Please write out exactly the lines of the data below from the line holding "Task: Open Recent Changes in wiki sidebar" through the line holding "This screenshot has width=1174, height=720.", and leave out the rest.

◆ Dataset content
_ _ _

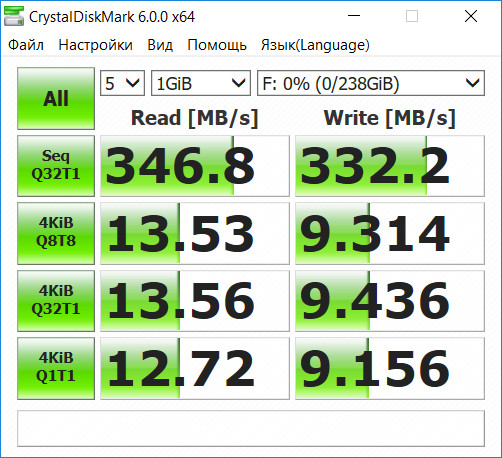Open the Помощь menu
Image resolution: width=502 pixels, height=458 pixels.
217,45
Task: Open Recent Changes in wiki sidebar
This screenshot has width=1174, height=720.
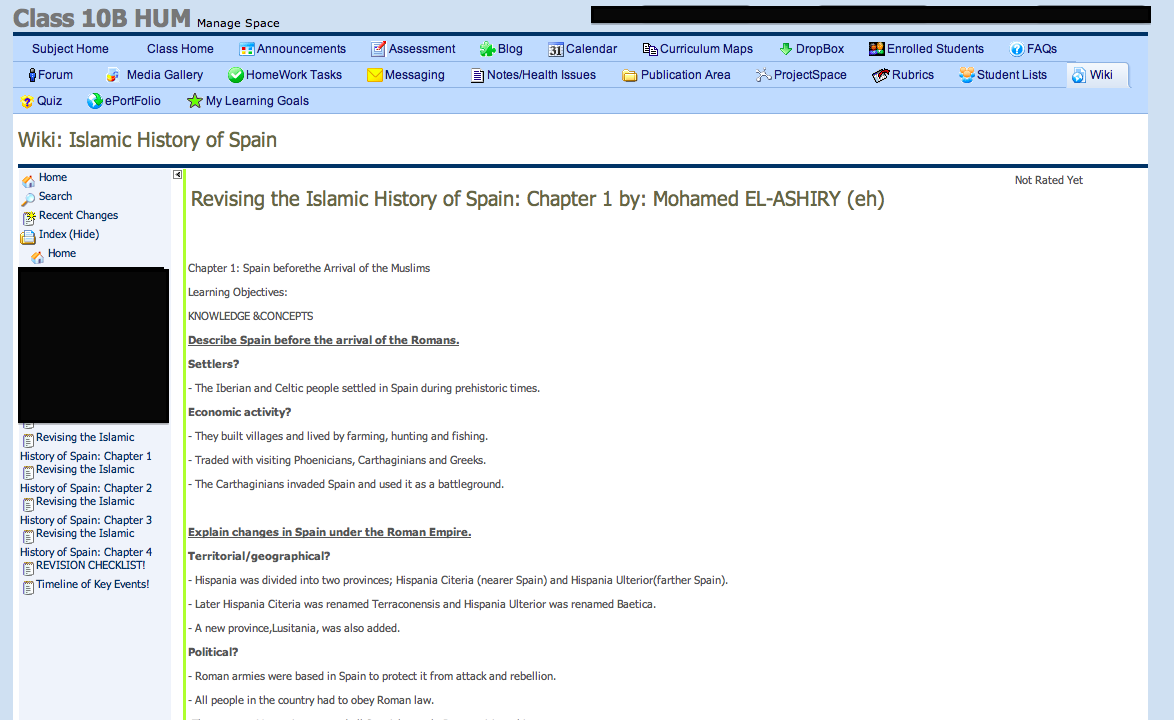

_ _ _

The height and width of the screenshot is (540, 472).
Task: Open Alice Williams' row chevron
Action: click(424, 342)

_ _ _

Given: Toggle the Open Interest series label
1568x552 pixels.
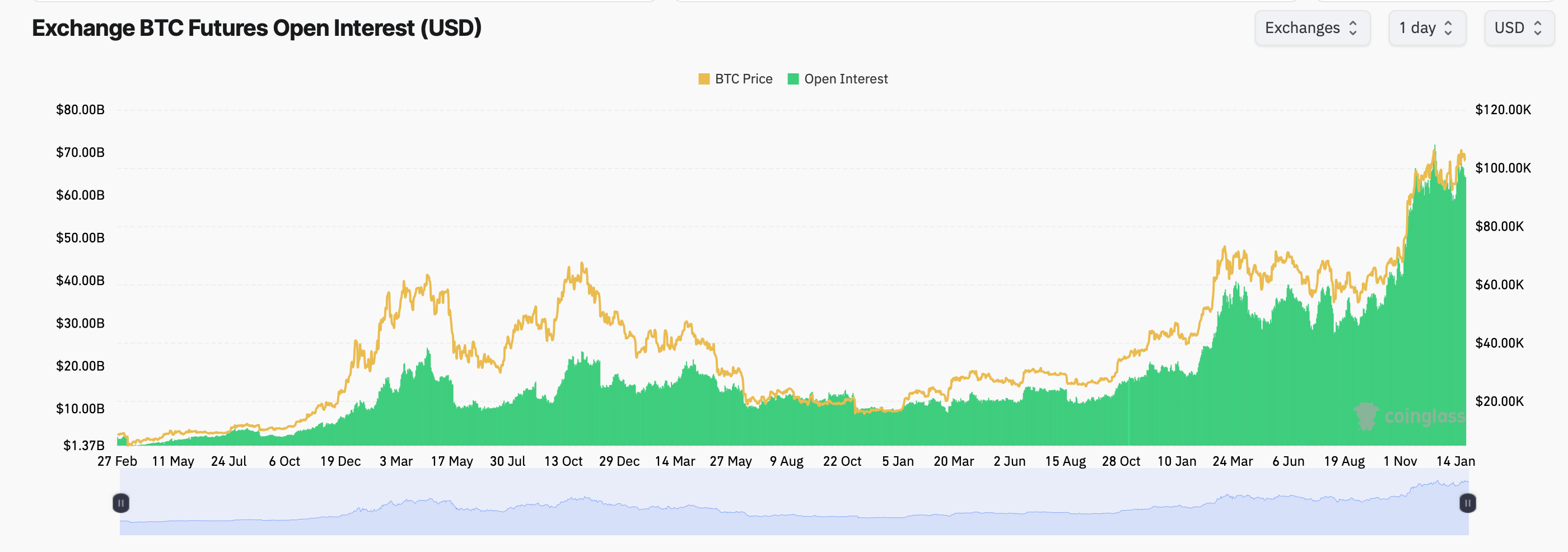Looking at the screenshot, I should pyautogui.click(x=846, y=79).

_ _ _

◆ Answer to this exercise
Task: Open Recent Changes in wiki sidebar
This screenshot has width=1174, height=720.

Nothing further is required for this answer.